Neuroprotective effects of antenatal magnesium sulfate on neurodevelopmental outcomes in very low birth weight preterm infants: A 2-year follow-up study
Neuroprotective effects of antenatal magnesium sulfate on neurodevelopmental outcomes in very low birth weight preterm infants: A 2-year follow-up study

Neuroprotective effects of antenatal magnesium sulfate on neurodevelopmental outcomes in very low birth weight preterm infants: A 2-year follow-up study

Medicine (Baltimore). 2025 Jul 18;104(29):e43385. doi: 10.1097/MD.0000000000043385.

ABSTRACT

Antenatal magnesium sulfate (MgSO4) may provide neuroprotective benefits in preterm infants.
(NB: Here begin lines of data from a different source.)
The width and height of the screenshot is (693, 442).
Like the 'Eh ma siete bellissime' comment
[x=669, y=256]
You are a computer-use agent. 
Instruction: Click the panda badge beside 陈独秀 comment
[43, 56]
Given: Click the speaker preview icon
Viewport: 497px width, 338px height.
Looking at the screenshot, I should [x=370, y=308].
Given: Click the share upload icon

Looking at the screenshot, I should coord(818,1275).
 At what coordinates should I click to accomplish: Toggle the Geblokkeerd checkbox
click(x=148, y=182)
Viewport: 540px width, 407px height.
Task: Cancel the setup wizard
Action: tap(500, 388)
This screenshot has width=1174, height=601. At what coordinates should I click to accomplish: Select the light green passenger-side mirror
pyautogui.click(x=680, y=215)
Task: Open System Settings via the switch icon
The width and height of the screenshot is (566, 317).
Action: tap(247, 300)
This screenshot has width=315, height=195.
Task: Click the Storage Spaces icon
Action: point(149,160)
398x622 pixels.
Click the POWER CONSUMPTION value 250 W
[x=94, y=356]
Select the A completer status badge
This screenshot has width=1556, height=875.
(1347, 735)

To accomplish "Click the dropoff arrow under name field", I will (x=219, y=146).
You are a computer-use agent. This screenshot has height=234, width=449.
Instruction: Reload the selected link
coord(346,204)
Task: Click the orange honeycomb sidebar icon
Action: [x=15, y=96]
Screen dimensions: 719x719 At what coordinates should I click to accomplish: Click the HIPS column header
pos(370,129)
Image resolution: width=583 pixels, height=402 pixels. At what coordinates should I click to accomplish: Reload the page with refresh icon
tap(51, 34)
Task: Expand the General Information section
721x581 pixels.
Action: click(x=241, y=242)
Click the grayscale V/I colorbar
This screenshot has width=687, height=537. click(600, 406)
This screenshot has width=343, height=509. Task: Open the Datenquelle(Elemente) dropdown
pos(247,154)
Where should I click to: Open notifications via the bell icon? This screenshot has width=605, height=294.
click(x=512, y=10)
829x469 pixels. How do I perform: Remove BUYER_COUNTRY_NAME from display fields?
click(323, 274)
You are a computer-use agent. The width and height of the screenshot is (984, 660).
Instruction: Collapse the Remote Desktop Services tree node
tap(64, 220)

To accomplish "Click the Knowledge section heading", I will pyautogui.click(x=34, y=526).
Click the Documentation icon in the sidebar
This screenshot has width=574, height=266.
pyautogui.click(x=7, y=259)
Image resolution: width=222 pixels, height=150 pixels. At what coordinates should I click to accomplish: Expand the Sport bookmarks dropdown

This study examined the impact of antenatal MgSO4 on the neurodevelopmental outcomes of very low birth weight (VLBW) preterm infants at the corrected age of 2 years. This retrospective follow-up study included preterm infants with a birth weight ≤ 1500 g and gestational age ≤ 36 weeks who participated in a follow-up program. Antenatal MgSO4 was administered to treat maternal preeclampsia or for neuroprotection or tocolysis. Neurodevelopmental outcomes, including cerebral palsy (CP), neurodevelopmental impairment (NDI), and audiologic and visual assessments, were evaluated at a corrected age of 2 years. Infants exposed to MgSO4 were compared with unexposed controls. Among 328 VLBW infants (2007-2015), 133 were exposed to MgSO4, and 195 were not. Follow-up data were available for 93.3% of the infants. CP occurred in 6.0% of MgSO4 exposed infants versus 13.8% of controls (odds ratio: 0.39; 95% confidence interval: 0.18-0.91; P = .03). NDI was observed in 19.5% of exposed infants compared with 31.3% of controls (odds ratio: 0.53; 95% confidence interval: 0.32-0.90; P = .02). Multivariate logistic regression showed that low parental educational level (<college), birth weight (<1000 g), and periventricular leukomalacia were significantly associated with an increased rate of CP. Similarly, independent factors such as preeclampsia, low socioeconomic status, birth weight < 1000 g, male sex, and periventricular leukomalacia were significantly associated with an increased risk of NDI. Antenatal MgSO4 administration in pregnant women may have neuroprotective effects in VLBW preterm infants, reducing the risk of CP and NDI at the corrected age of 2 years.